■ Record excerpts ■
^^^^^^^^

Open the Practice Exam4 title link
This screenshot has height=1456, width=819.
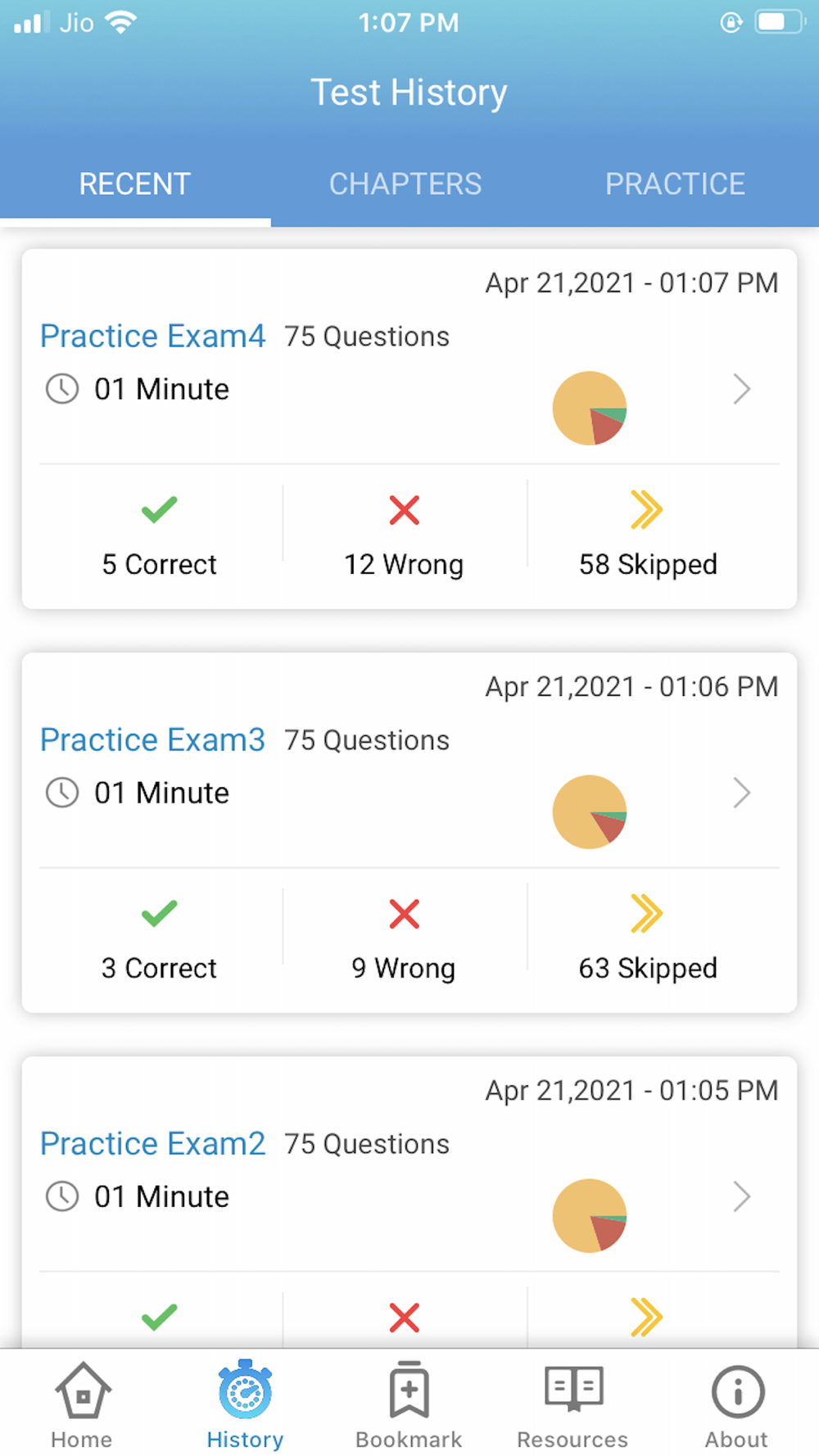point(153,337)
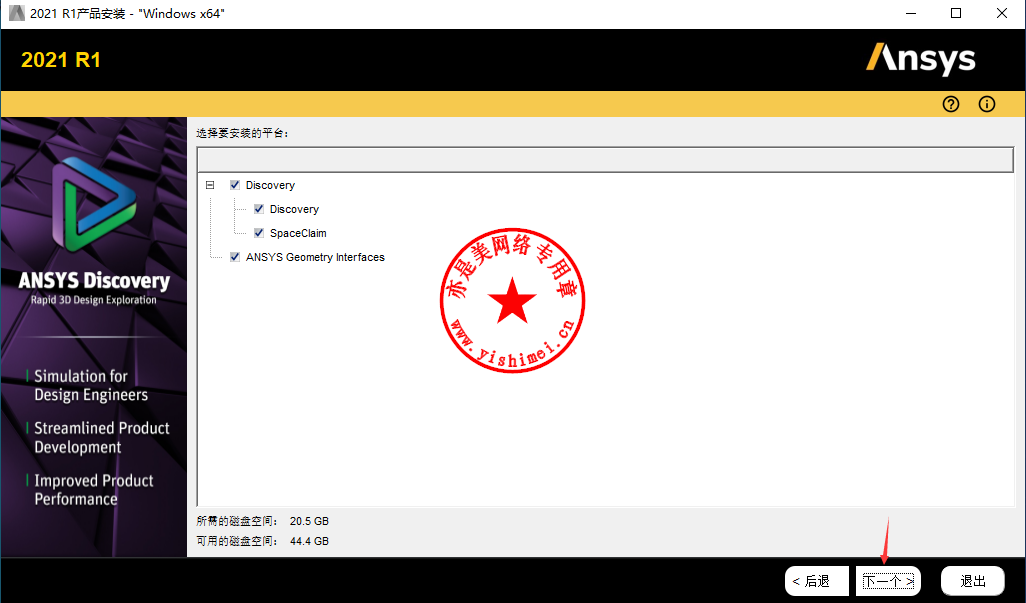This screenshot has width=1026, height=603.
Task: Collapse the Discovery tree node
Action: pos(210,185)
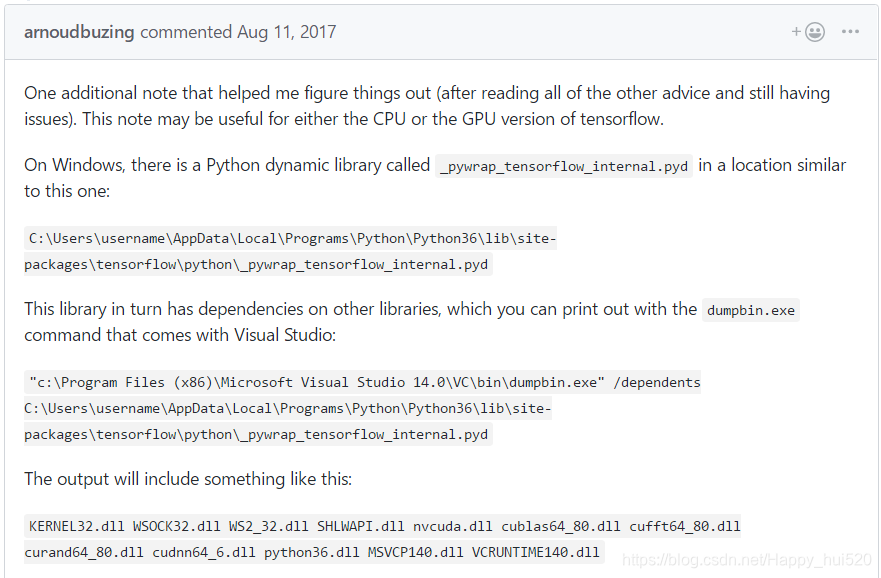The height and width of the screenshot is (578, 881).
Task: Click cudnn64_6.dll in the output
Action: pos(203,552)
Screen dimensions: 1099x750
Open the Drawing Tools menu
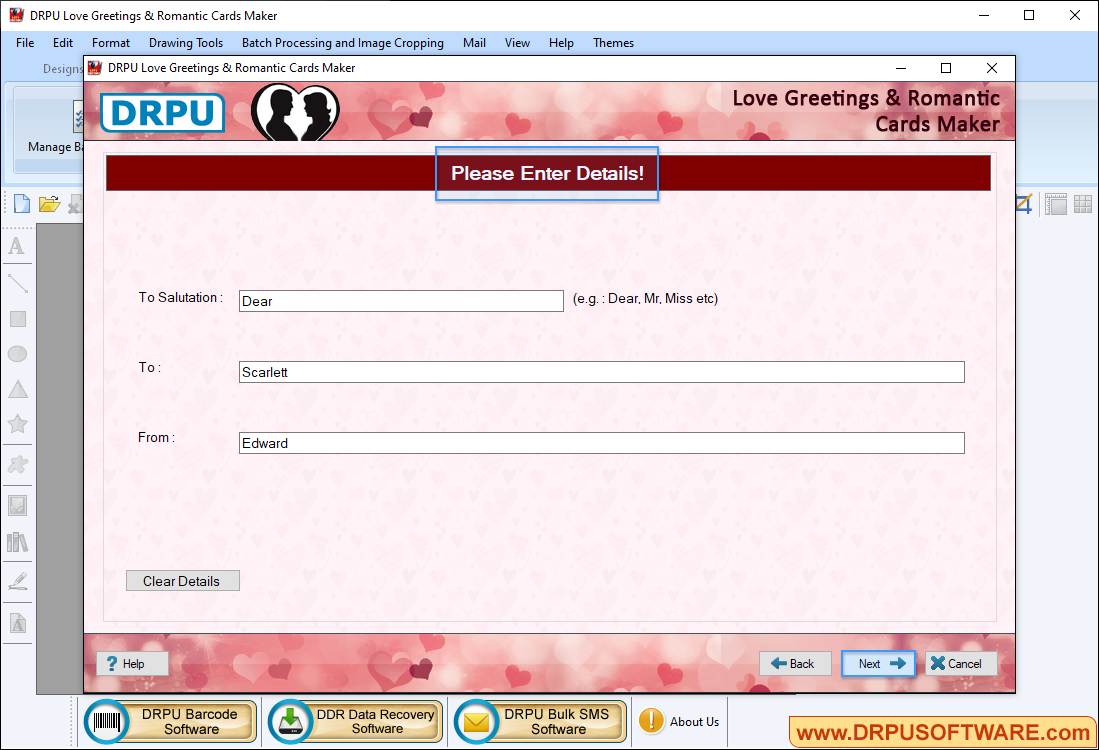186,43
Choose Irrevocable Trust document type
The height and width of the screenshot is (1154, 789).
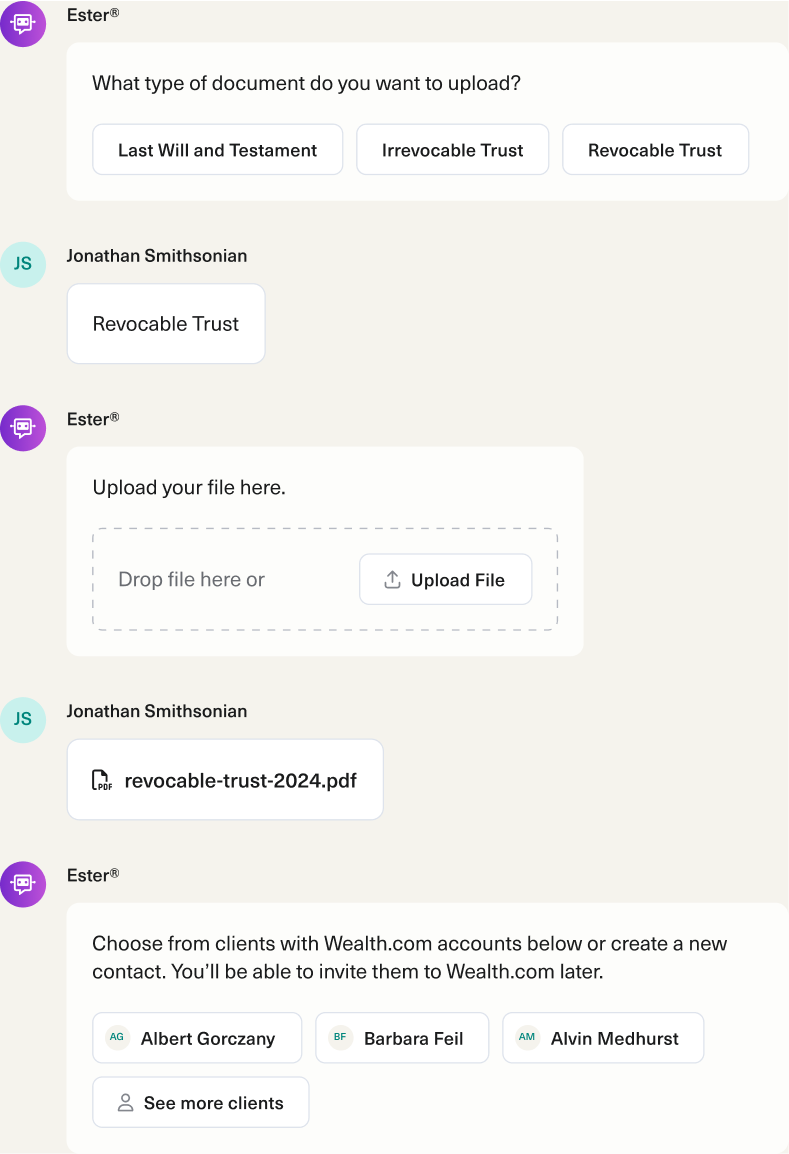(453, 149)
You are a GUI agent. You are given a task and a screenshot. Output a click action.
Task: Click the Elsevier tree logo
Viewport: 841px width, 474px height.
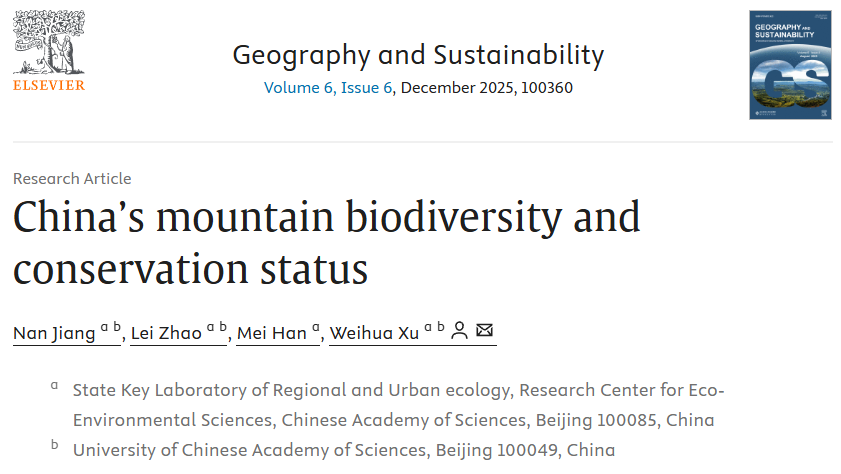coord(48,42)
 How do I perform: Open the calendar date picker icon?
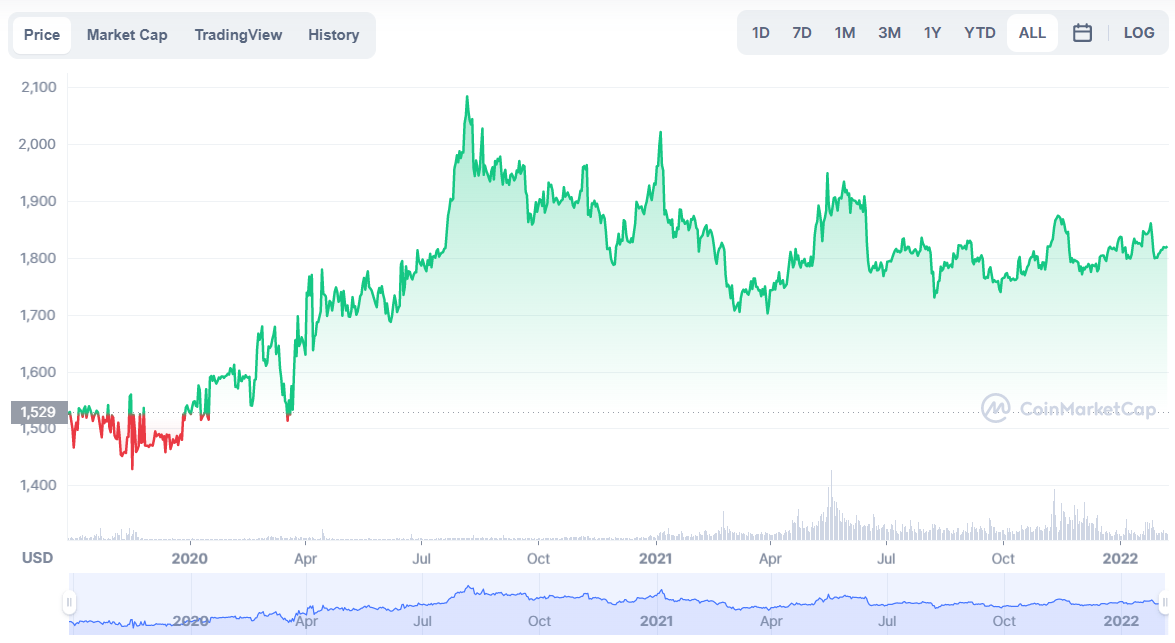(1082, 33)
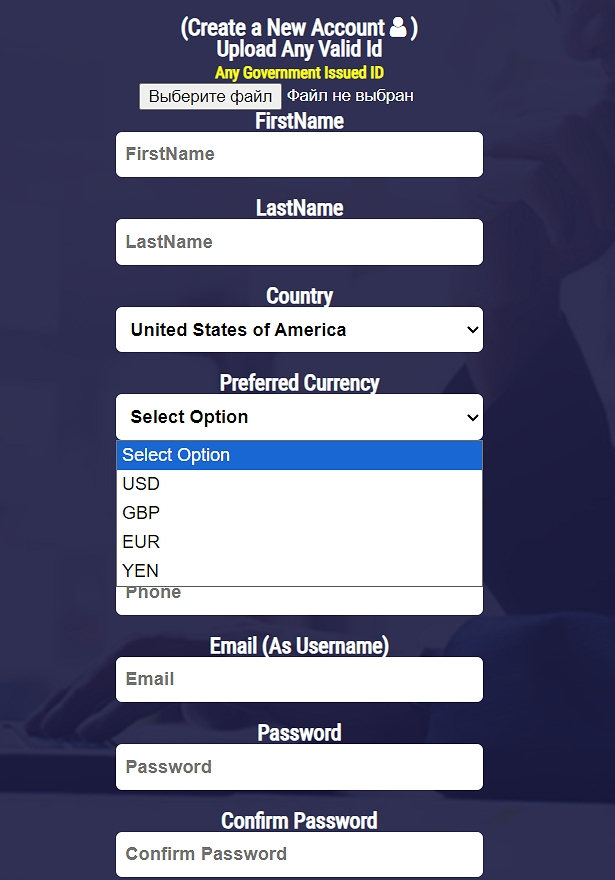
Task: Select USD from the currency list
Action: pos(299,484)
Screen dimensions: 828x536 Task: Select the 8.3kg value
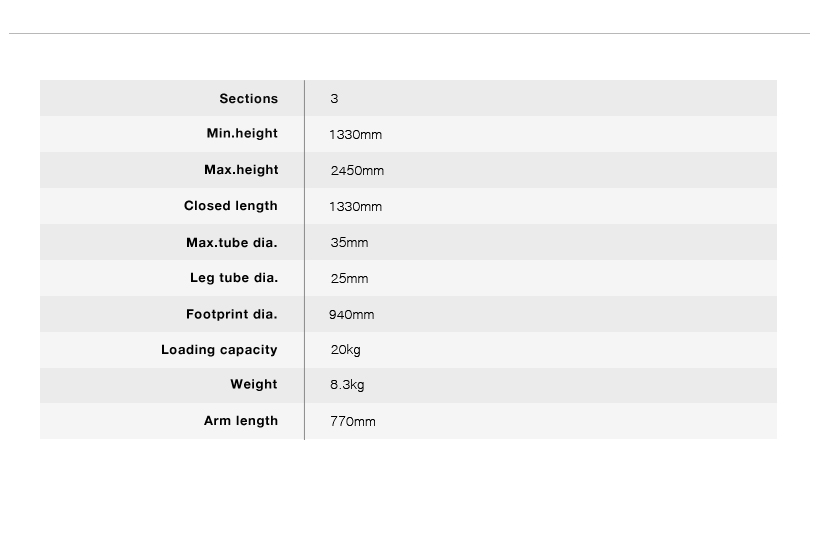pos(347,385)
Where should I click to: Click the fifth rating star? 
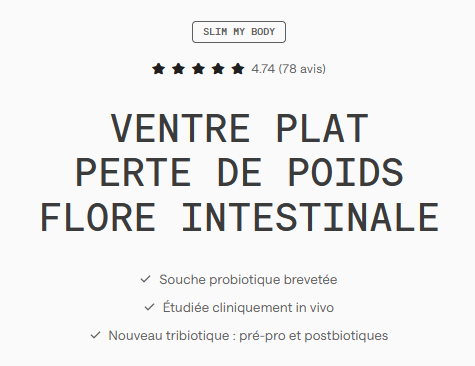[x=238, y=69]

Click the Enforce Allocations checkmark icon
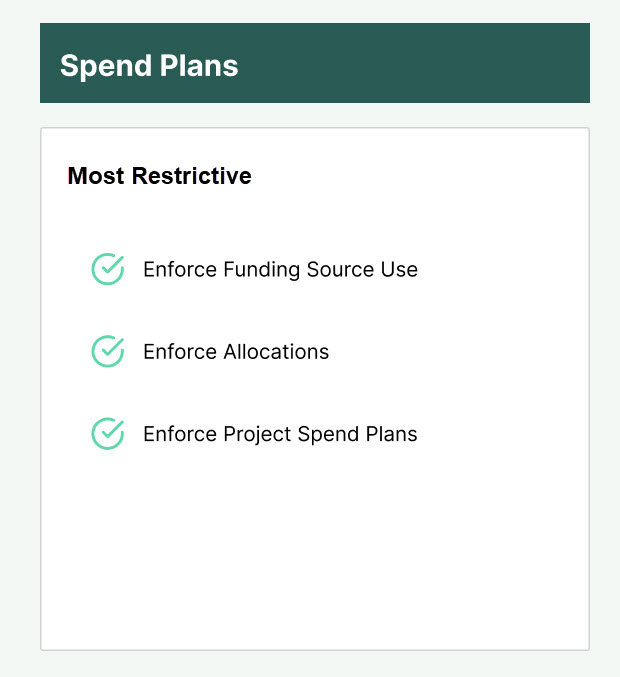click(x=108, y=351)
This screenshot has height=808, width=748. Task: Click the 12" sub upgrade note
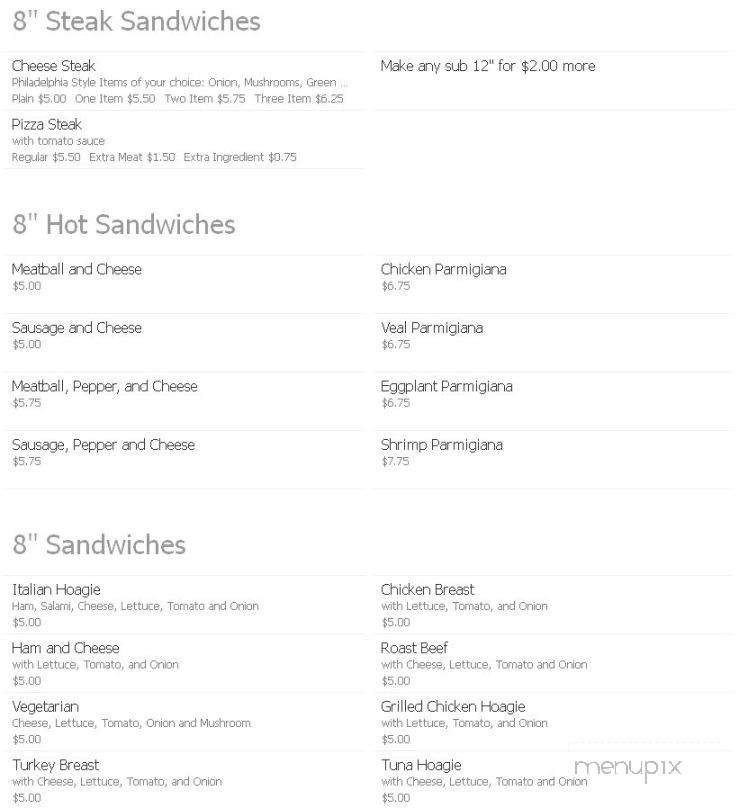pos(488,66)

^^^^^^^^

■ Task objective ■
Pictures are to be left out, and each line from the one that contains "Viewport: 841px width, 474px height." through the end of the listing is to be copied exactly.

■ Response box ■
Viewport: 841px width, 474px height.
coord(48,42)
 How do I perform: Open the calendar date picker icon?
(1082, 33)
Task: Select USD from the currency list
Action: pos(299,484)
Screen dimensions: 828x536 Task: Select the 8.3kg value
pos(347,385)
Where should I click to: Click the fifth rating star? 
[x=238, y=69]

Click the Enforce Allocations checkmark icon
click(x=108, y=351)
This screenshot has height=808, width=748. Task: Click the 12" sub upgrade note
pos(488,66)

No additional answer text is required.